Sie bieten den bayerischen Kommunen kostenlosen Zugang zur Malware Information Sharing Platform (MISP). Wie nehmen Kommunen das an und wie viele Kommunen nutzen diese Plattform bereits?

Zahlreiche Landkreise und Gemeinden nutzen bereits diese Möglichkeit, um hochaktuell Indikatoren zu möglichen Angriffen zu erhalten. Mit der MISP Plattform des LSI, welche bereits mehrere Millionen Indikatoren enthält, können die Informationssicherheitsbeauftragten der Kommunen zum Beispiel Blocklisten an ihren Sicherheitsinstanzen einspielen und automatisch aktualisieren. Dadurch werden schadhafte Links und Programme automatisch erkannt und blockiert.

Auf dem letzten IT-Leiter-Stammtisch von AKDB und LivingData haben IT-Leiter den Wunsch geäußert, dass der Freistaat Bayern zentralisiert ein Security Operations Center zur Verfügung stellt. Den meisten fehlen nämlich (personelle und finanzielle) Ressourcen. Wie finden Sie den Ansatz?

Zentralisierung und Professionalisierung - das ist aus unserer Sicht der Schlüssel für eine erfolgreiche Cyberabwehr. Mit einem zentralisierten Security Operations Center (SOC) können auch Phishing- und andere Cyberangriffe wesentlich effektiver abgewehrt werden, als das in den einzelnen Kommunen möglich wäre. Das LSI übernimmt mit seinem Lagezentrum auch Aufgaben eines SOC für die am Behördennetz angebundenen Einrichtungen. Alle bayerischen Kommunen können von diesen Diensten und den bereits bestehenden Schutzmechanismen innerhalb des Bayerischen Behördennetzes profitieren, wenn sie sich an ein kommunales Behördennetz anschließen. Den umfassendsten Schutz bieten Kommunale Behördennetze übrigens, wenn auf eigene Internetübergänge verzichtet wird. Das LSI baut seine Leistungen fortlaufend aus, derzeit läuft bereits ein Pilotprojekt zur Übermittlung von Protokolldaten von Kommunen an das Security Information and Event Management (SIEM) des LSI.

Ein Ausblick: Auf welche Art von Cyberangriffen müssen sich Kommunen in Zukunft vermehrt gefasst machen? 

Die Qualität und Anzahl von Phishing-Angriffen werden durch den Einsatz von Künstlicher Intelligenz (KI) weiter steigen.

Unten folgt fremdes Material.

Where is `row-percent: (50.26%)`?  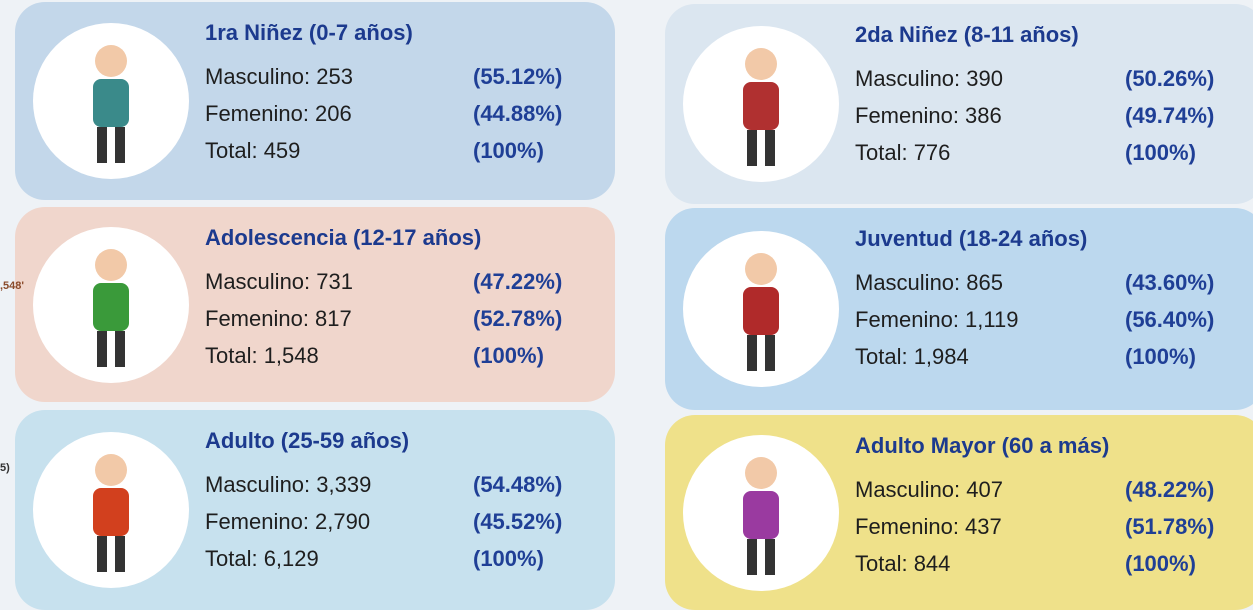 row-percent: (50.26%) is located at coordinates (1170, 78).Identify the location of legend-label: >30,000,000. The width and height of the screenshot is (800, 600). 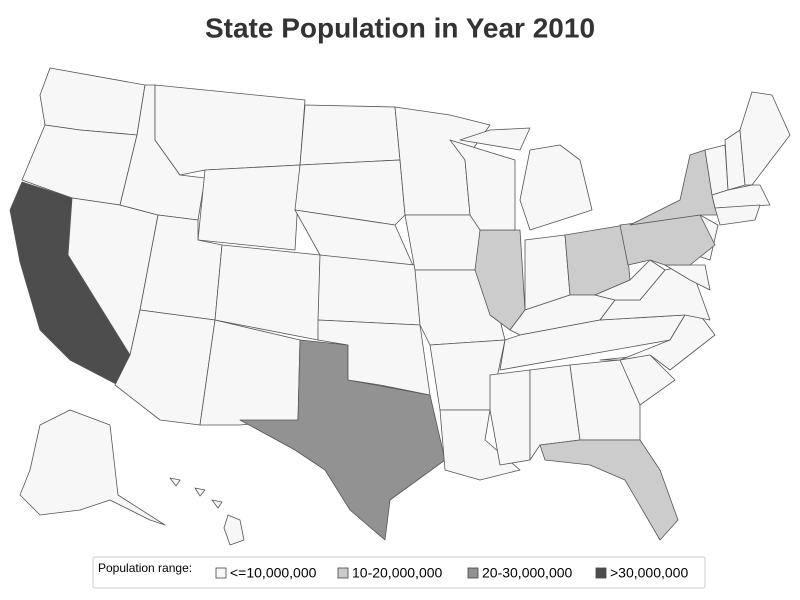
(649, 573).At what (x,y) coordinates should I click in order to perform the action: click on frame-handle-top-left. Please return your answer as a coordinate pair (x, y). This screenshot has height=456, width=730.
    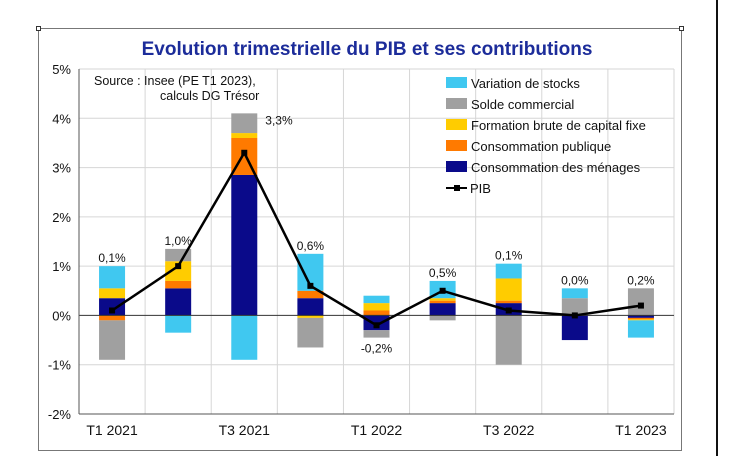
    Looking at the image, I should click on (38, 28). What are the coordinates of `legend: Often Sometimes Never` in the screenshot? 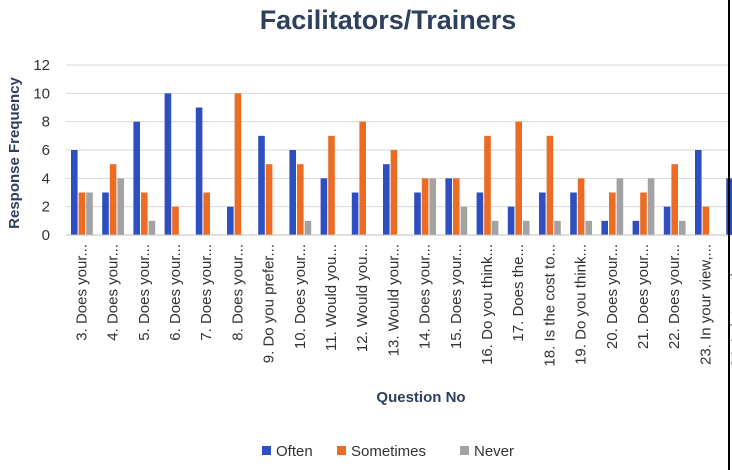 It's located at (388, 452).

Niederschwellig verfügbare Deepfake-Technologien ermöglichen es Angreifern, sich täuschend echt als andere Personen auszugeben – sei es in E-Mails, Videokonferenzen oder sogar Sprachanrufen. Schutzmaßnahmen müssen daher weiterentwickelt werden, um KI-generierte Angriffe zuverlässig erkennen zu können. Mit dieser Problematik befassen wir uns intensiv, u.a. auch im Rahmen der Forschungskooperation mit der OTH Amberg-Weiden (Forschungsprojekt HeCKI).

Neben einer zielgerichteten Schulung der eigenen Mitarbeiter und einem gesunden Misstrauen, sollten die bayerischen Kommunen, die bestehenden Schutzangebote aktiv nutzen, um die eigene IT-Sicherheit kontinuierlich zu verbessern. Die Bedrohungslage bleibt dynamisch – eine enge Zusammenarbeit zwischen Kommunen und dem LSI ist entscheidend, um Cyberkriminellen einen Schritt voraus zu sein.